If you want to ride down the hills smoothly and be competing for positions, you have to be physically fit. I don’t know about you, but if you’ve ever sprinted downhill and caught yourself about to hit a berm too hard, you end up taking the force generated by riding the berm with your whole body, not just your arms. I found at the end of each timed section my heart rate (HR) soared up to 175bpm; this is what I usually average in an XC MTB race! Enduro is not easy.

Canyon mountain bike in front of road verge

My two-toned green Canyon Spectral 27.5 CF 8 race day steed (Image credit: Amy Perryman)

2. Equipment and bike setup

Although enduro races are long in terms of time spent on the bike, they are comparatively very short in terms of actual racing time. This means that having your bike set up and fine-tuned exactly to how you like it or to best fit the course conditions is vital. You’ll need to know your preferred tire selection, have your suspension tuned, gear ratio perfected, as well as plenty of other equipment considerations to optimize performance. I made the error of not practicing enough prior to the event on my trail bike (a new addition to my bike collection, the Canyon Spectral 27.5 CF 8) and as a result struggled with the added weight to the frame – compared to how my XC bike rides. I found I couldn’t throw the bike around like my XC bike, but I achieved a new-found confidence on technical sections as the bike simply took these features in its stride.

Close up of part of Minion DHR II tire on leafy ground

I rode triple compound Maxxis Minion DHR II tires at a pressure of 18psi, in dry, loamy conditions (Image credit: Amy Perryman)

3. Know your lines

As with many off-road disciplines, scouting the course prior to the race and knowing which lines to take is half the battle. Understanding which stages have technical features and which ones have pedaling sections was key in maintaining a smoothness down the trail. Usually, I'm very good at remembering a course and the layout. However, where I spent most of the practice runs worrying that I was going to accidentally ride off a large drop-off, I didn’t remember the fast lines. This meant that I didn’t get lines dialed in and ended up basically riding each section blind, which doesn't make for a fast run. Through experience, you learn to make calculated decisions fast and your reaction times become a lot quicker. I didn’t quite appreciate how important it was to be able to visualize and remember each stage. I watched other (more experienced) riders do this well.
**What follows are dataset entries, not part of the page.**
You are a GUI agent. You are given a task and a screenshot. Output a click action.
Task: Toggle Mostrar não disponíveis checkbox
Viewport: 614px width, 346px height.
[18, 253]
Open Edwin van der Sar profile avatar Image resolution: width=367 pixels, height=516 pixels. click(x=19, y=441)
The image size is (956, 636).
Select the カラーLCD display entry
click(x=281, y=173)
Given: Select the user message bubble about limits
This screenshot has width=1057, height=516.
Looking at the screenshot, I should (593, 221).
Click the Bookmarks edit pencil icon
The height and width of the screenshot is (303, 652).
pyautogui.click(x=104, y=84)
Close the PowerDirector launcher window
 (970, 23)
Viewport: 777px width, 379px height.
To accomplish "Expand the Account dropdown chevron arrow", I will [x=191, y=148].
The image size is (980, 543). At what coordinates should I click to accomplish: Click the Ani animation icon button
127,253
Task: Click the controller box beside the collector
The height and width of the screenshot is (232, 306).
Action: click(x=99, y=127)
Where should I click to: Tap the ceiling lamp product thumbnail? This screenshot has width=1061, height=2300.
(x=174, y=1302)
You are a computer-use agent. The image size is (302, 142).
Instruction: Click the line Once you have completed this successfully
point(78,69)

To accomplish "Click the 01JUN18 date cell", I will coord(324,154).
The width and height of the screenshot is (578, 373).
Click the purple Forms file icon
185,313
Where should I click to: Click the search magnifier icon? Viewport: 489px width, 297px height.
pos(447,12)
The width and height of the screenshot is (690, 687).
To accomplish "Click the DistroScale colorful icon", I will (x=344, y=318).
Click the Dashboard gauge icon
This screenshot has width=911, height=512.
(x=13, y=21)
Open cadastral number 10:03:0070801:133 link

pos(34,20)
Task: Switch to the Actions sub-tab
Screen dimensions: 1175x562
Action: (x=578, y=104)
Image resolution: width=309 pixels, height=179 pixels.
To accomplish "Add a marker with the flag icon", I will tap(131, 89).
Mountain biker with can of coke and banana

I find a banana and a can of Coca Cola are a good source of fuel for me (Image credit: Tom Hardies)

4. Fueling is still important

When riding around having a laugh with friends you often forget how far you ride and how much effort you are actually putting through the pedals. During big days in the saddle, staying fueled correctly is super important in being able to maintain a strong effort. Where I naively presumed the timed downhill sections wouldn’t be super intense, I didn’t plan to fuel properly and so didn’t carry food with me – rookie error. About two hours into the ride I was suddenly very tired, having done more uphill riding (between stages) than initially expected and felt rather glycogen deprived. Due to the intensity of each timed run meaning you have to go full gas for 3-5 min, staying on top of fuel can mean the difference between a winning or losing stage time. 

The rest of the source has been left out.